╭─ Supplied entries

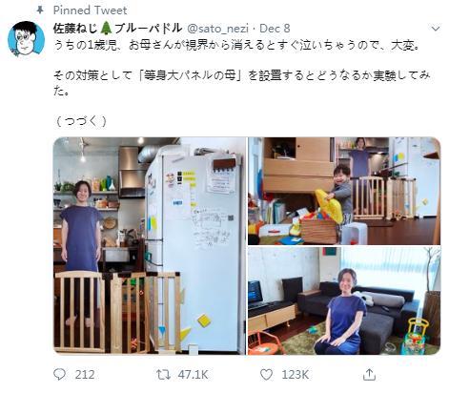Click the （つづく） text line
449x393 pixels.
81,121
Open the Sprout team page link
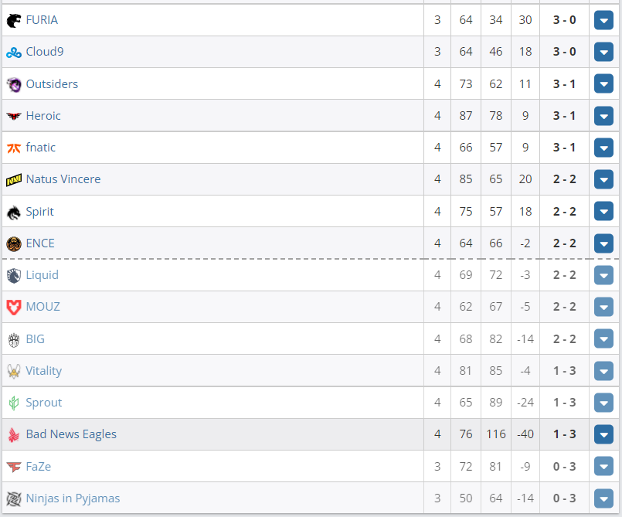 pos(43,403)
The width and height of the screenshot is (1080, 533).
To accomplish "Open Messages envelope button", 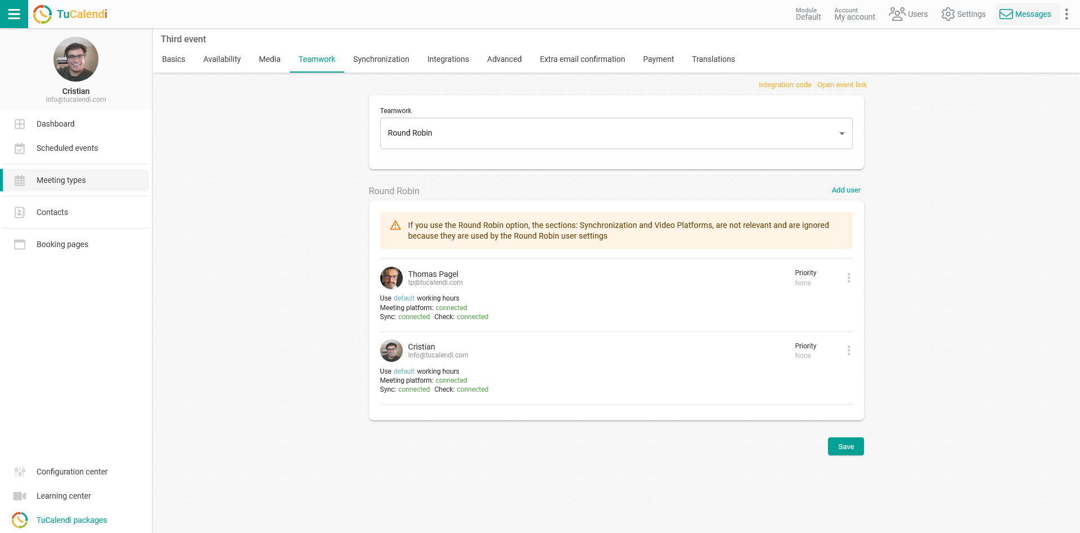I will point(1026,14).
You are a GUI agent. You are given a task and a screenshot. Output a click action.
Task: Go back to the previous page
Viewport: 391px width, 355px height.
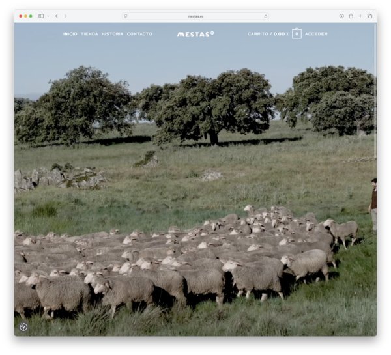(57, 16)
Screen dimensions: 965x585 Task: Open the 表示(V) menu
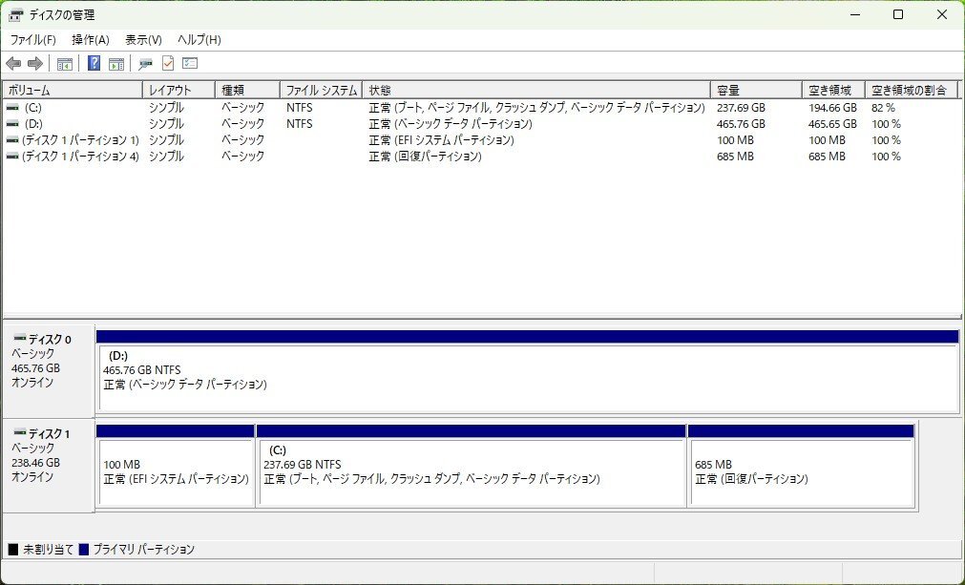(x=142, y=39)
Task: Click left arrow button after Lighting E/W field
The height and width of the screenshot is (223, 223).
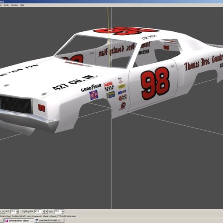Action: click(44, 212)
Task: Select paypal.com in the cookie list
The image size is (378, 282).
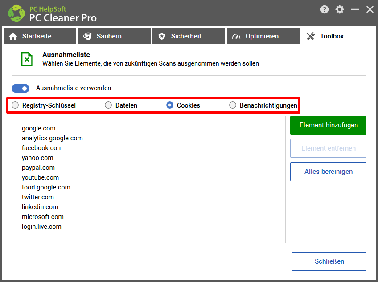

╰─
╭─ Supplied entries

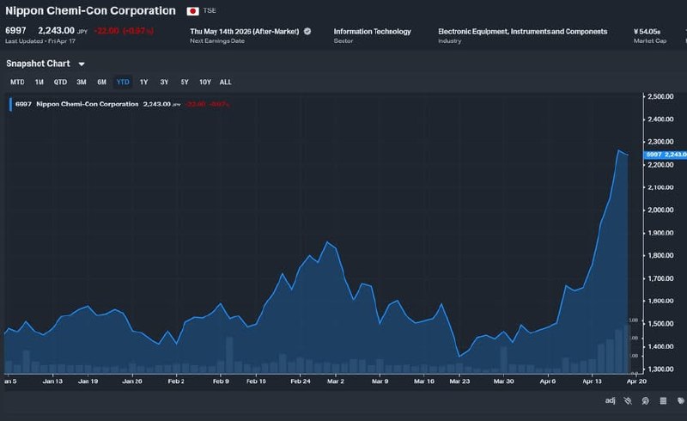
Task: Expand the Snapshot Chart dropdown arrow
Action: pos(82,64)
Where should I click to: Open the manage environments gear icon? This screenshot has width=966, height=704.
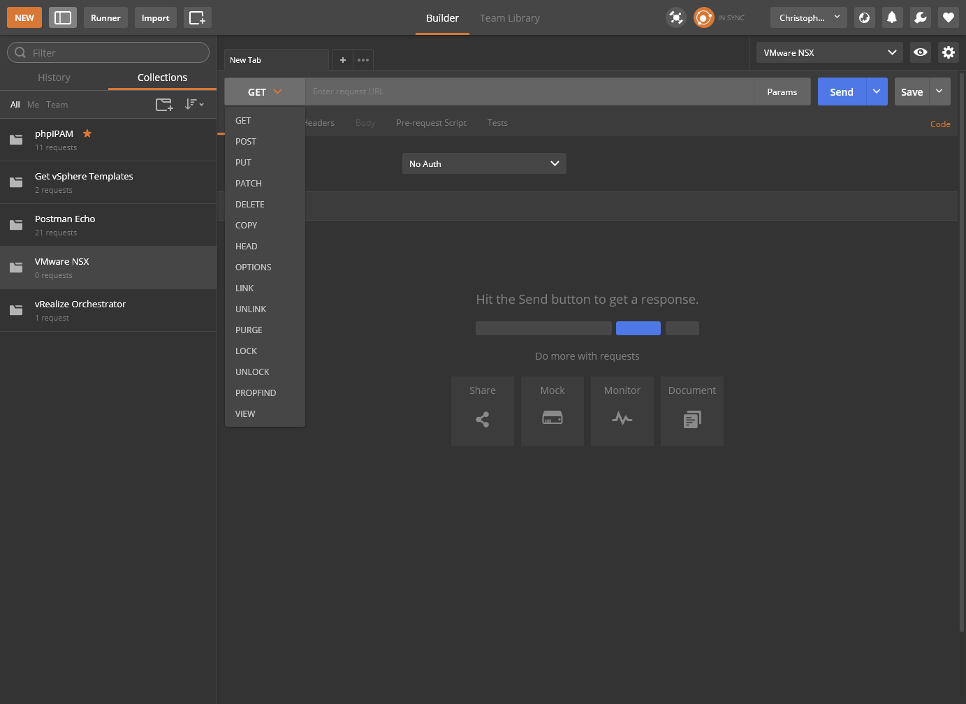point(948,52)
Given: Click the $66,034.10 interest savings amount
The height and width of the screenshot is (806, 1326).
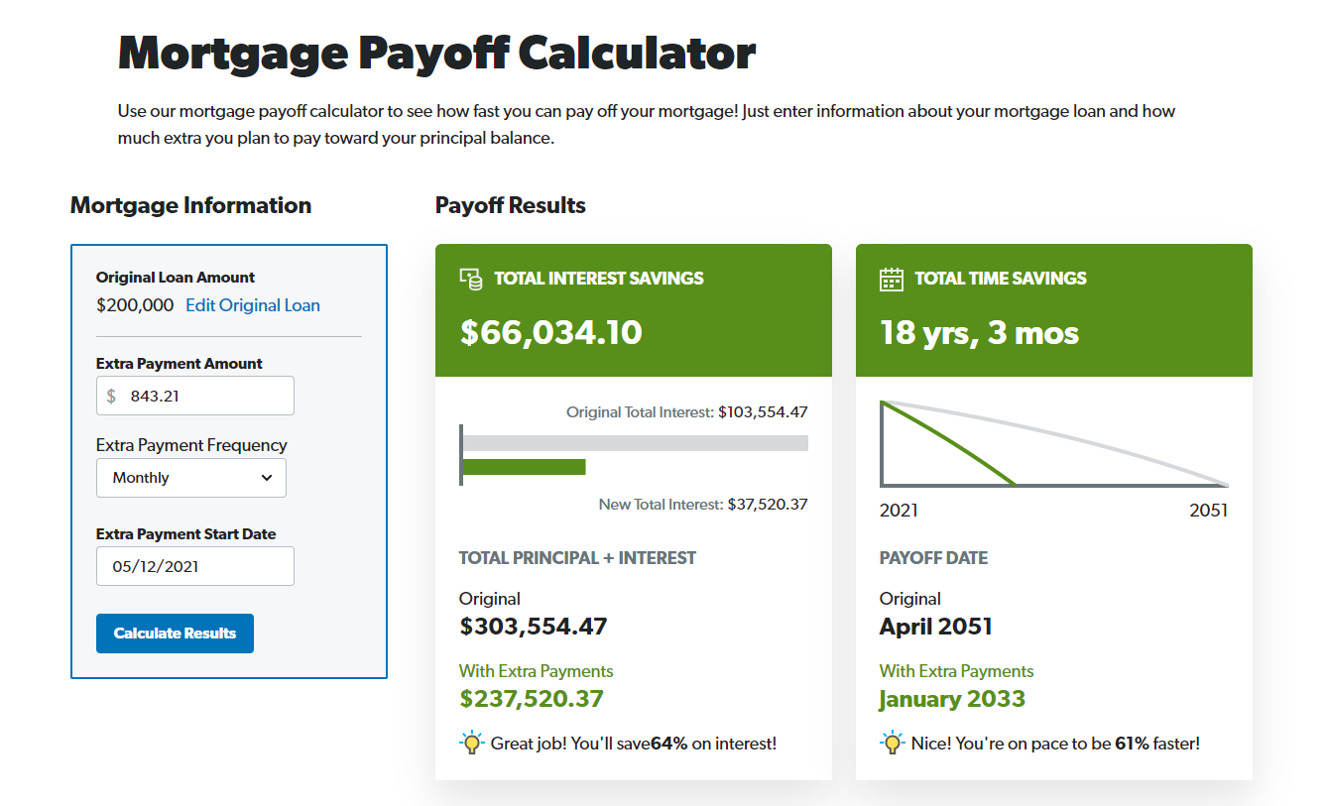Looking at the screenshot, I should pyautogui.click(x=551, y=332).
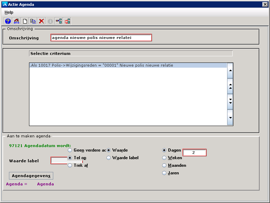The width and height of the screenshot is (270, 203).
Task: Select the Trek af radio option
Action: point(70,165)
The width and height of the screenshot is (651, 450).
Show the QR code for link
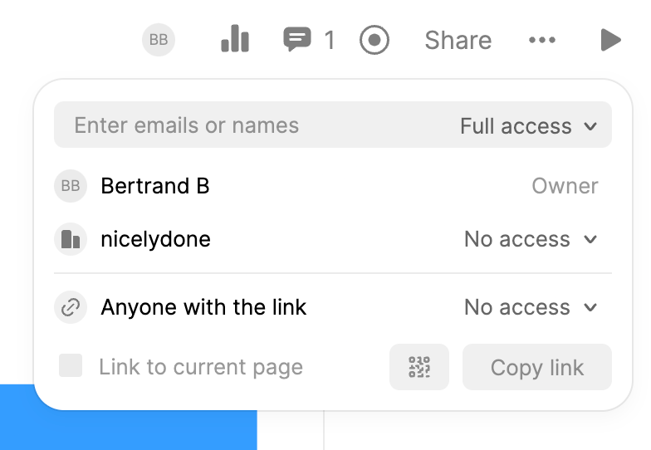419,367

╰─

■ **Goal of the exercise**:
Starting with the line that holds "Task: Select paypal.com in the cookie list" and ending with the line that holds "The image size is (378, 282).", retype every line in the data above exactly, and nothing else.

■ **Answer to this task**:
Task: Select paypal.com in the cookie list
The image size is (378, 282).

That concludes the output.